Germany Proposes Child Support Reform: Benefits Capped at 15 to Curb Municipal Costs

July 12, 2026
Germany Proposes Child Support Reform: Benefits Capped at 15 to Curb Municipal Costs
  • Germany’s Federal Family Ministry is proposing a reform of the Unterhaltsvorschuss program to cap benefits at age 15, down from the current system that provides support up to 18 with no time limit, as part of a broader effort to curb rising municipal costs.

  • The reform is driven by budget pressures, with Unterhaltsvorschuss expenditures having quadrupled since the 2017 reform and becoming a major cost for municipalities.

  • Officials plan to introduce a bill to change the Unterhaltsvorschussgesetz, aiming to support children only up to age 15 and reduce federal expenditures amid ongoing cost increases.

  • The government and states want to coordinate debt collection more effectively to recover overdue support, framing stronger enforcement as a matter of justice for dependents.

  • The policy debate includes questions about extending financial support for single-parent families and the effectiveness of debt recovery from non-payers, highlighting who bears responsibility for child maintenance.

  • Coalition agreements indicated plans for relief and stricter penalties, but these measures have not yet been implemented, according to Prien.

  • Costs rose sharply since the reform; in 2024, 3.2 billion euros were paid, while only about 600 million euros were collected from debtors, underscoring collection challenges.

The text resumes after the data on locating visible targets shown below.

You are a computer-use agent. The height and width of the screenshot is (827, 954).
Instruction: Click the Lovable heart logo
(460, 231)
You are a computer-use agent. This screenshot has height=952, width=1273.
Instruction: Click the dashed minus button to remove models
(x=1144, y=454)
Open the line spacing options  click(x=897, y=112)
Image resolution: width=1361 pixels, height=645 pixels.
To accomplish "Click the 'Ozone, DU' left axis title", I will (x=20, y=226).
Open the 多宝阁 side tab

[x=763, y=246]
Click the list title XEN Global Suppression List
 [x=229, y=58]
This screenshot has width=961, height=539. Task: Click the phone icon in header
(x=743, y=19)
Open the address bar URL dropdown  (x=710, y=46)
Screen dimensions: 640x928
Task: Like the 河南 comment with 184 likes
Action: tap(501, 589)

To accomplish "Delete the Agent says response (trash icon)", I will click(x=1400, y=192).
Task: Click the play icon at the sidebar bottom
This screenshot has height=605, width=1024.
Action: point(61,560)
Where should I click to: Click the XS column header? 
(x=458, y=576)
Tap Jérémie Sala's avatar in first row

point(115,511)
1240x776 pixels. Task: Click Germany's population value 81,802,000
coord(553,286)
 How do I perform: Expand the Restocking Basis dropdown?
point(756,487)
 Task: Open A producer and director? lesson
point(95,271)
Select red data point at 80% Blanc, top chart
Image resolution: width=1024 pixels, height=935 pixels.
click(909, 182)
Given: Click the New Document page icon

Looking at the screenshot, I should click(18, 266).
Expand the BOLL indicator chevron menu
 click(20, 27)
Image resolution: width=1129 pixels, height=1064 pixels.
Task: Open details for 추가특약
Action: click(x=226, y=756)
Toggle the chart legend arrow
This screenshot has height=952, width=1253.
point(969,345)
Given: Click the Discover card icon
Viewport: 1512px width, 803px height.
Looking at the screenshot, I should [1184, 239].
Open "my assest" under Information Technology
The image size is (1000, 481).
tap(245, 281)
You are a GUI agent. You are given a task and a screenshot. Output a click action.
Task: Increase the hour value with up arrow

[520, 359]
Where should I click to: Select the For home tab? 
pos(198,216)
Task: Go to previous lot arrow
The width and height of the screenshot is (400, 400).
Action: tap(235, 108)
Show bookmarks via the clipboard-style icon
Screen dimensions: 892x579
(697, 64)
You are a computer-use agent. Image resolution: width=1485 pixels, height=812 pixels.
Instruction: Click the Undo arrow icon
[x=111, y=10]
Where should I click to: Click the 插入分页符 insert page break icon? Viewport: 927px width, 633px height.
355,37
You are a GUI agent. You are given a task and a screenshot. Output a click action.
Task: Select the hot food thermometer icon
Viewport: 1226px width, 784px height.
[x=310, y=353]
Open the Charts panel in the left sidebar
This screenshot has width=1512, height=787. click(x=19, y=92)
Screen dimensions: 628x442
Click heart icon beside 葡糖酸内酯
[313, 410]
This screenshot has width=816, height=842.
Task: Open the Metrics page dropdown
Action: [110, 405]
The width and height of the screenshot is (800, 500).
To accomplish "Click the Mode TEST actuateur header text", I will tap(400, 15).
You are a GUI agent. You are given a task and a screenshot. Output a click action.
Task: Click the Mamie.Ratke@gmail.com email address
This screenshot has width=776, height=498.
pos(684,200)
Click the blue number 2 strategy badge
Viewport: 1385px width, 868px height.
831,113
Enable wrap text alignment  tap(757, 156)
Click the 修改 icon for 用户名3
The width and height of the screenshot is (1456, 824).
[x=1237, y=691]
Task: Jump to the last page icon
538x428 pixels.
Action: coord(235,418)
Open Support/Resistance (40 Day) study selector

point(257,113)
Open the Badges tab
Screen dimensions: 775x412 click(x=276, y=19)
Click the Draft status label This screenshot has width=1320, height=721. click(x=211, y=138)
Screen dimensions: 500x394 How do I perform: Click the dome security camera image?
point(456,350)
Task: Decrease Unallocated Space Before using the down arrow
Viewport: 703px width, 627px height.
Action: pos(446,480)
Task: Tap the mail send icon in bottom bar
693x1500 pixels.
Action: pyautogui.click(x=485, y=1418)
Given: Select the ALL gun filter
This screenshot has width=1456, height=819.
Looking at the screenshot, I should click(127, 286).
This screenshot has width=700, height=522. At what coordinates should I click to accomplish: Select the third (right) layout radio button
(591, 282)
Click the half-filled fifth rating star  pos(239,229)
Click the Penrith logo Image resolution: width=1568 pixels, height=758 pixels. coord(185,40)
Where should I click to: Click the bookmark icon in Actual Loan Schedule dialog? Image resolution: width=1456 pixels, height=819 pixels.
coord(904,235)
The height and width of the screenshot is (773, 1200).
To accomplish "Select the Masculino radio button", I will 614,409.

  • There are concerns about poverty risk and calls for coordinated funding from federal, state, and local governments to mitigate possible increases in child poverty and to strengthen social infrastructure.

  • Background: today, single parents can receive benefits when the other parent pays too little; the state recovers funds from delinquent parents, but recovery succeeds in only a minority of cases, with the federal government covering about 40% of costs.

  • The government plans stronger enforcement against delinquent payers, including possible driver’s license suspensions for falsified information or income non-disclosure, to improve collection and ease cost pressures on municipalities.

  • Prien argues Unterhaltsvorschuss is a major municipal cost and advocates tougher enforcement against non-payers as part of the reform.

  • Officials say the reform will relieve municipalities of rising costs and include stronger enforcement against non-payers as a core element.